Prompt -
Nothing in the records should be left out; transcribe them exactly.

Listed records -
________________________
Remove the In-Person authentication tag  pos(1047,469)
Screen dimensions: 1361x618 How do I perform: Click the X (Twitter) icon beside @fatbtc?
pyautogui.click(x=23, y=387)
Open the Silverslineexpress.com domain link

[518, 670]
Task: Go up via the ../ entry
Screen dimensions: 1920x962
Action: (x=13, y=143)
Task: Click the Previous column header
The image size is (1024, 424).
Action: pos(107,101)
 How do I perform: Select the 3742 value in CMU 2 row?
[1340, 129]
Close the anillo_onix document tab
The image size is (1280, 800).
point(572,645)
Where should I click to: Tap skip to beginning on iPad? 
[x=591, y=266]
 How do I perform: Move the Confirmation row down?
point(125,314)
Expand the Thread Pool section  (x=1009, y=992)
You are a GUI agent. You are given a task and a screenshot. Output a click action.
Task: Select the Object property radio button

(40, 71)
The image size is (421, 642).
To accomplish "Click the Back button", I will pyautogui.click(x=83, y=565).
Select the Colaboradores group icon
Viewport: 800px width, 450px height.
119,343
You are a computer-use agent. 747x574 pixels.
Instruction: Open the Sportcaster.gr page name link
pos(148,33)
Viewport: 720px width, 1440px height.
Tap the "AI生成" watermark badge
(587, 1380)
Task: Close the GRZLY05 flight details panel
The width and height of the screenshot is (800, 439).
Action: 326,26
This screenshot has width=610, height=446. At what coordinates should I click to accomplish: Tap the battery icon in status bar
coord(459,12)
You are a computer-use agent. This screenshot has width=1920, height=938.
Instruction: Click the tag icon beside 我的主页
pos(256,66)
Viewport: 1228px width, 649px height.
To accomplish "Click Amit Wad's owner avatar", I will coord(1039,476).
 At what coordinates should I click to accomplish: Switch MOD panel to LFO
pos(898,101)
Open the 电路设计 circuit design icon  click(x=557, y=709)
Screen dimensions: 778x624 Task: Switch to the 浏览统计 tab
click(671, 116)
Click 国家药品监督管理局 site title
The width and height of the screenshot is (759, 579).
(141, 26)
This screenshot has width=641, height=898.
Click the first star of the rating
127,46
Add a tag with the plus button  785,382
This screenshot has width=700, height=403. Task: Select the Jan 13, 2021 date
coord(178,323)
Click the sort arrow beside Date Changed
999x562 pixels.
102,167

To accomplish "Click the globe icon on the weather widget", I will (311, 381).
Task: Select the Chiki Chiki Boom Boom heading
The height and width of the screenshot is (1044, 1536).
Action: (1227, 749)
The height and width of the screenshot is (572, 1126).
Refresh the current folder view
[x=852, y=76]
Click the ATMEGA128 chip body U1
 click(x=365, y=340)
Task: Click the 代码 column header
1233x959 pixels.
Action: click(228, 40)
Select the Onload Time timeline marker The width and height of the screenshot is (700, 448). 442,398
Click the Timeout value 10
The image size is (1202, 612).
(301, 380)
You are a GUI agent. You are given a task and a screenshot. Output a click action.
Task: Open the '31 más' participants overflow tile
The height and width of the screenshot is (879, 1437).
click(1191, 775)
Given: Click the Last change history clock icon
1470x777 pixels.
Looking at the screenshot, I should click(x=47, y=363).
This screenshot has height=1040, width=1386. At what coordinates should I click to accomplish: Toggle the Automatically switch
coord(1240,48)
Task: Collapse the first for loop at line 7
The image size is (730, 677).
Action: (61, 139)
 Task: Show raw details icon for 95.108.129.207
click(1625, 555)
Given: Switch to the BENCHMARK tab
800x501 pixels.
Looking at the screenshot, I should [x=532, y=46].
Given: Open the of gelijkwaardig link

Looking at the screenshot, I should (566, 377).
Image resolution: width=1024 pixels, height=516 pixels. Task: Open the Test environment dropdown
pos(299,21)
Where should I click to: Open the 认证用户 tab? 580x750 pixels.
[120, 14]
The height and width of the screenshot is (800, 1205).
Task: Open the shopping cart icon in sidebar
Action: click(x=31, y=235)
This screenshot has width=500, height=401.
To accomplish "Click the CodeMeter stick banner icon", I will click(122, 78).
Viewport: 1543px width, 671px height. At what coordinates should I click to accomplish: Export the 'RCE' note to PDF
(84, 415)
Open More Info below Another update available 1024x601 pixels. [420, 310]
________________________
Task answer -
Remove the In-Person authentication tag  pos(1047,469)
Screen dimensions: 1361x618 How do I perform: Click the X (Twitter) icon beside @fatbtc?
pyautogui.click(x=23, y=387)
Open the Silverslineexpress.com domain link

[518, 670]
Task: Go up via the ../ entry
Screen dimensions: 1920x962
Action: (x=13, y=143)
Task: Click the Previous column header
The image size is (1024, 424).
Action: pos(107,101)
 How do I perform: Select the 3742 value in CMU 2 row?
[1340, 129]
Close the anillo_onix document tab
The image size is (1280, 800).
point(572,645)
Where should I click to: Tap skip to beginning on iPad? 
[x=591, y=266]
 How do I perform: Move the Confirmation row down?
point(125,314)
Expand the Thread Pool section  (x=1009, y=992)
You are a GUI agent. You are given a task and a screenshot. Output a click action.
Task: Select the Object property radio button

(40, 71)
The image size is (421, 642).
To accomplish "Click the Back button", I will pyautogui.click(x=83, y=565).
Select the Colaboradores group icon
Viewport: 800px width, 450px height.
119,343
You are a computer-use agent. 747x574 pixels.
Instruction: Open the Sportcaster.gr page name link
pos(148,33)
Viewport: 720px width, 1440px height.
Tap the "AI生成" watermark badge
(587, 1380)
Task: Close the GRZLY05 flight details panel
The width and height of the screenshot is (800, 439).
Action: 326,26
This screenshot has width=610, height=446. At what coordinates should I click to accomplish: Tap the battery icon in status bar
coord(459,12)
You are a computer-use agent. This screenshot has width=1920, height=938.
Instruction: Click the tag icon beside 我的主页
pos(256,66)
Viewport: 1228px width, 649px height.
To accomplish "Click Amit Wad's owner avatar", I will coord(1039,476).
 At what coordinates should I click to accomplish: Switch MOD panel to LFO
pos(898,101)
Open the 电路设计 circuit design icon  click(x=557, y=709)
Screen dimensions: 778x624 Task: Switch to the 浏览统计 tab
click(671, 116)
Click 国家药品监督管理局 site title
The width and height of the screenshot is (759, 579).
(141, 26)
This screenshot has width=641, height=898.
Click the first star of the rating
127,46
Add a tag with the plus button  785,382
This screenshot has width=700, height=403. Task: Select the Jan 13, 2021 date
coord(178,323)
Click the sort arrow beside Date Changed
999x562 pixels.
102,167

To accomplish "Click the globe icon on the weather widget", I will (311, 381).
Task: Select the Chiki Chiki Boom Boom heading
The height and width of the screenshot is (1044, 1536).
Action: (1227, 749)
The height and width of the screenshot is (572, 1126).
Refresh the current folder view
[x=852, y=76]
Click the ATMEGA128 chip body U1
 click(x=365, y=340)
Task: Click the 代码 column header
1233x959 pixels.
Action: click(228, 40)
Select the Onload Time timeline marker The width and height of the screenshot is (700, 448). 442,398
Click the Timeout value 10
The image size is (1202, 612).
(301, 380)
You are a GUI agent. You are given a task and a screenshot. Output a click action.
Task: Open the '31 más' participants overflow tile
The height and width of the screenshot is (879, 1437).
click(1191, 775)
Given: Click the Last change history clock icon
1470x777 pixels.
Looking at the screenshot, I should click(x=47, y=363).
This screenshot has height=1040, width=1386. At what coordinates should I click to accomplish: Toggle the Automatically switch
coord(1240,48)
Task: Collapse the first for loop at line 7
The image size is (730, 677).
Action: (61, 139)
 Task: Show raw details icon for 95.108.129.207
click(1625, 555)
Given: Switch to the BENCHMARK tab
800x501 pixels.
Looking at the screenshot, I should [x=532, y=46].
Given: Open the of gelijkwaardig link

Looking at the screenshot, I should (566, 377).
Image resolution: width=1024 pixels, height=516 pixels. Task: Open the Test environment dropdown
pos(299,21)
Where should I click to: Open the 认证用户 tab? 580x750 pixels.
[120, 14]
The height and width of the screenshot is (800, 1205).
Task: Open the shopping cart icon in sidebar
Action: click(x=31, y=235)
This screenshot has width=500, height=401.
To accomplish "Click the CodeMeter stick banner icon", I will click(122, 78).
Viewport: 1543px width, 671px height. At what coordinates should I click to accomplish: Export the 'RCE' note to PDF
(84, 415)
Open More Info below Another update available 1024x601 pixels. [420, 310]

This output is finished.